あんまり気取った格好というのは正直趣味じゃない。社交界だとドレスとか着てハイヒールなんだけど、普段は一般的な女子の服である。一夏の性格からしてヒラヒラした服はむしろ苦手と見た。
の割には夏向けワンピースにカーディガンの組み合わせである。いやーデートでジーンズにジャケットはちょっとキャラじゃないかなぁーってチキンになりました。
待ち合わせ場所の駅前にて。俺はそわそわとあたりを見回していた。時間よりかは大分早い。具体的には一時間。俺が腕時計の秒針の位置がどこにあるのか見なくてもわかるくらいに時間を気にしていると、背後から肩を叩かれた。

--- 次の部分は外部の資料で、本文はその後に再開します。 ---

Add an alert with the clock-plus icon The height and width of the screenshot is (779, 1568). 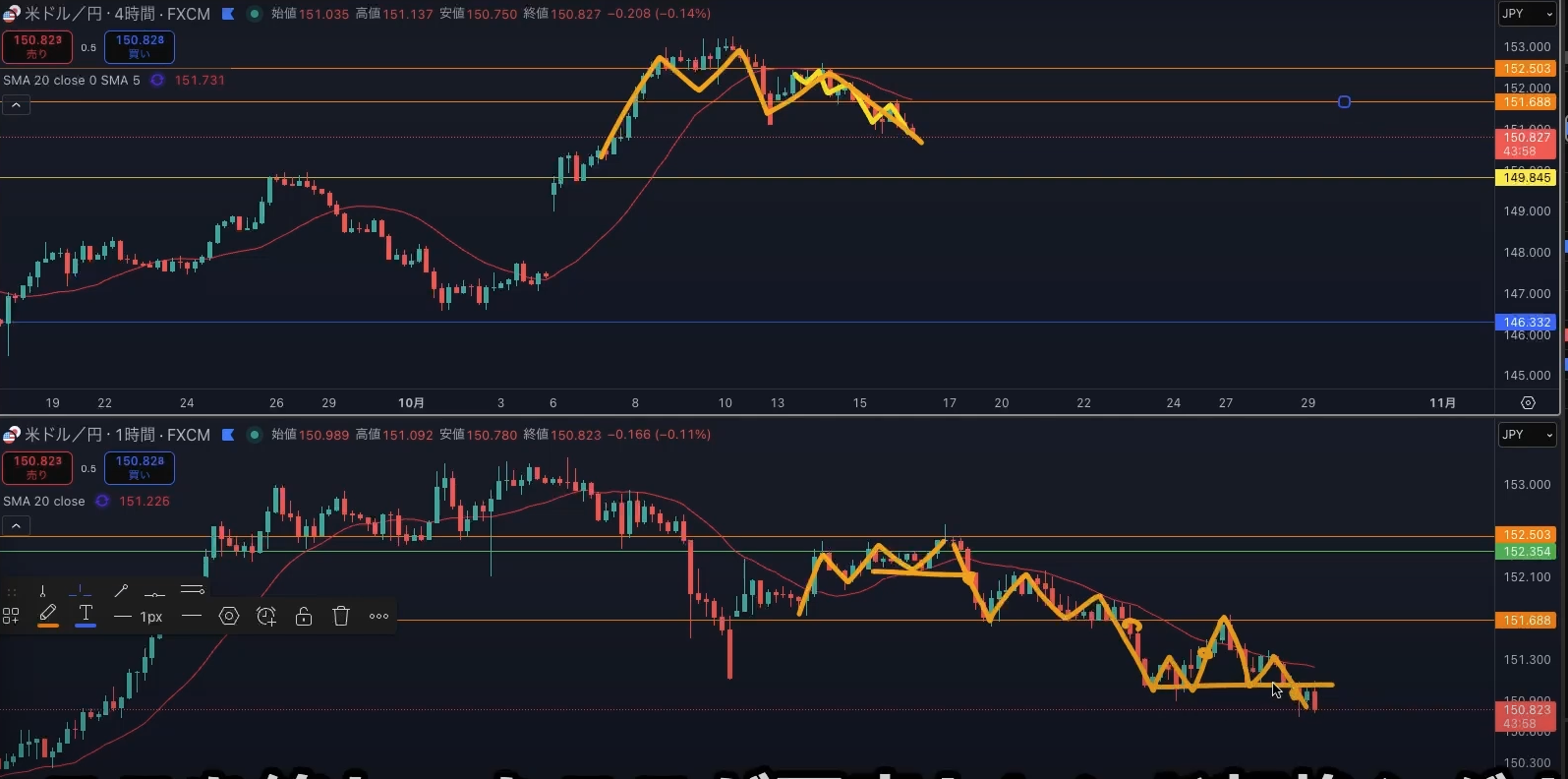point(266,617)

黒の半ズボン。暗緑のタンクトップ。黒の腕時計。黒のボディバッグ。
『だったら一つだけ忠告がある、死ぬほど痛いぞ』
なぜか違うキャラが脳裏によぎる。自爆して生きてるっておかしいよなぁ……。
格好はなるほど夏向けだがデート向きじゃないコーデの織斑一夏その人がいた。でもすき。
「待たせたか」
「い、いえ、いまきたところですわ」
言ってみたかったセリフを言えたぜ。
一夏がこくんと頷いた。
「そうか。二時間前に偵察にでていただけの甲斐はある」
二時間とな……多くは語らない彼であるが、なんとなく悟っていた。危険物が無いかとかを真面目に調べていたのだろう。常識と思春期を殺してきたとでも言わんばかりの彼に口元が緩む。

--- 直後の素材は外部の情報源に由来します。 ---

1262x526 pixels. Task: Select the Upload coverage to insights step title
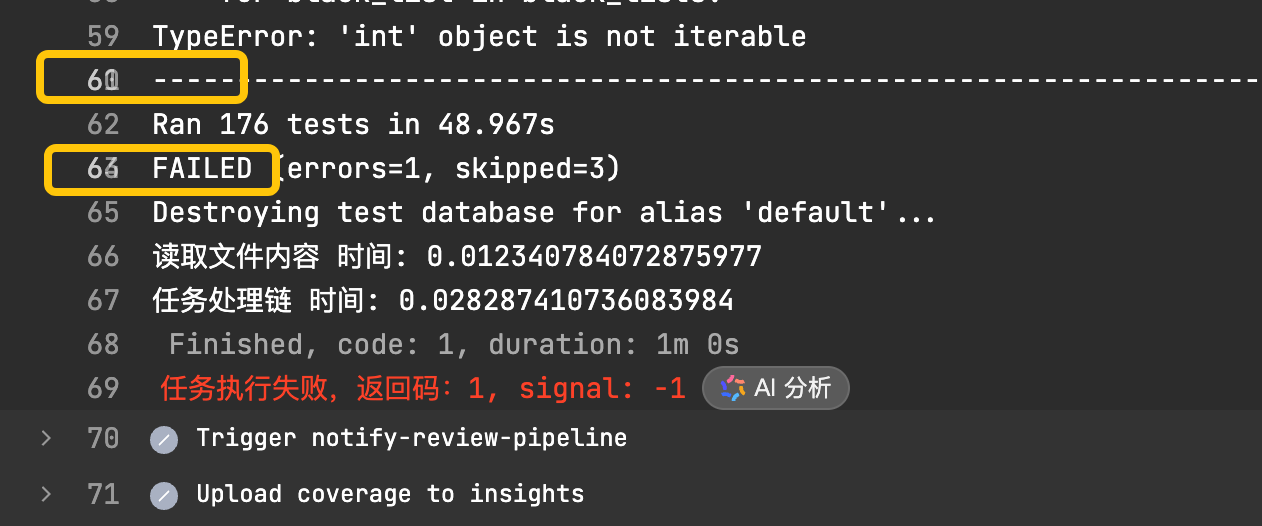pos(390,494)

俺は手を差し出してみた。一夏が首をかしげて俺の手の上に手を置く。犬のお手みたいな仕草に腹筋が耐えられなくなりそうだったので、手を引き寄せて腕で絡めて身を寄せる。
「参りましょうか!」
その後あんまりと言えばあんまりな服装の一夏をつれてショッピングモールへとやってきていた。曰く千冬は着るものに頓着しない性質だったらしく、一夏も影響を受けて服は簡単なものばかりらしいのだ。そこで俺は服屋に直行してあれこれと着せ替え人形にして楽しんだ。やられる側の一夏も嫌そうじゃなかったのでよかった。
ショッピングモール『レゾナンス』。和洋中レストランはもちろん量販店から海外一流ブランドまで揃えた複合型商業施設。駅を中心とした大型施設であるため人人人の群れで埋め尽くされているのが常である。

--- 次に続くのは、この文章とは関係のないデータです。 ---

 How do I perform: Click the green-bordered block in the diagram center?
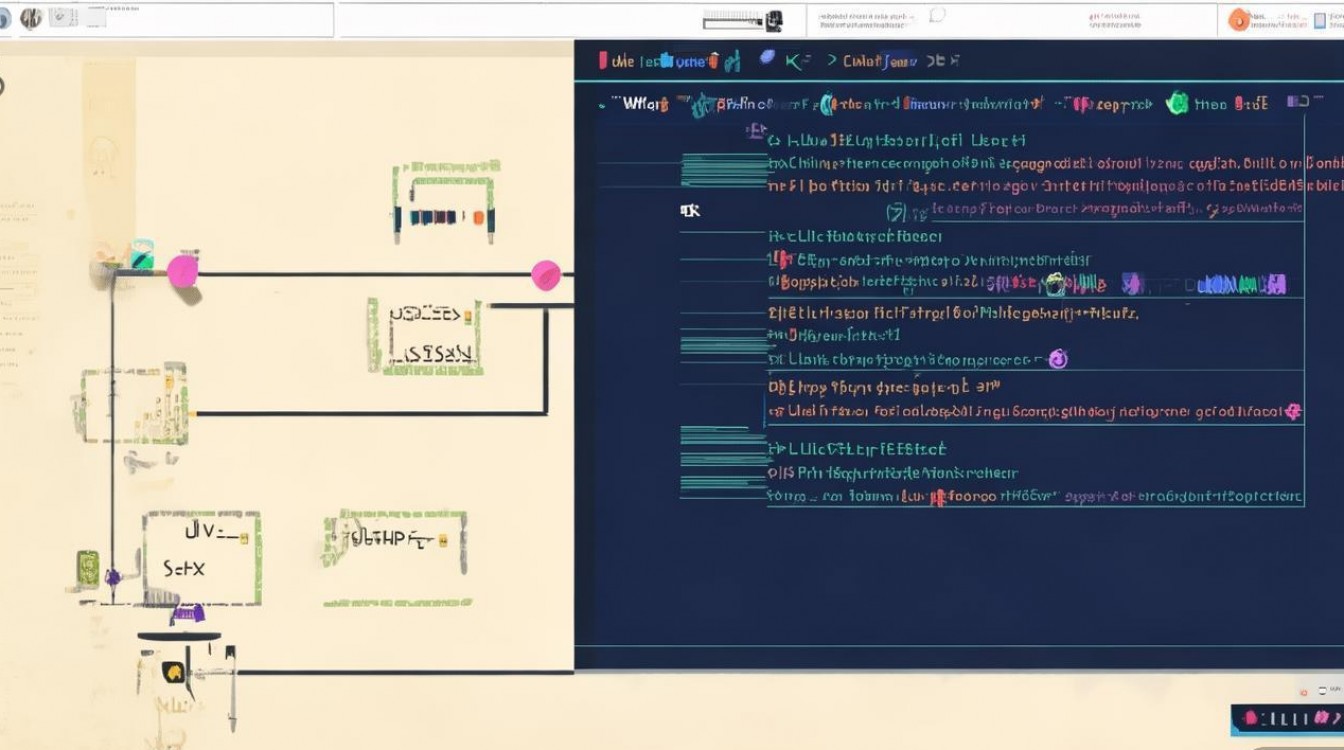coord(424,336)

俺は臨海学校用の水着を買いに水着売り場へとやってきていた。
「……」
女性用売り場にな! 気まずそうな一夏の腕を引っ張って連れてきたのだ。腕は胸元に這わせるような位置取り。抜かりは無いぞ。ふふふ。シャネルの香水をうっすら纏ってきたからどんどん嗅いで欲しい。
女性の水着売り場コーナーとは、女性下着売り場コーナーと同等の聖域であり、男性連れで入ってくるということはすなわちデートしてますというサインでもあるのだ。
「どうかしましたか?」
俺は気後れしているらしい一夏の顔を覗きこんでみた。すると一夏は若干困惑気味に俺に視線をくれた。
「ここは女性専用ではないか?」
「いいえ。女性物の水着を売っているだけで入ってはいけない場所ではありませんわ。参りましょう。堂々としていればいいのですわ」
いい表情だ……もっと困ってくれていいのよ。
俺は個室を指差すと腕を引いた。
「せっかくですから新作水着を試してみたいと思いますの。水着を試着しますから、見ていただきたいのですけれども」
なんで試着室に一緒に入るかって? やましい気持ちしかないよ。しかないってとこ重要。
「ああ」
一夏はそれしか言わなかった。視線をそらさず真正面から見てくるものだから、俺の体は赤くなりつつあった。こういうとこ白人ってわかりやすいから困る。赤くなるのがすぐわかるのだ。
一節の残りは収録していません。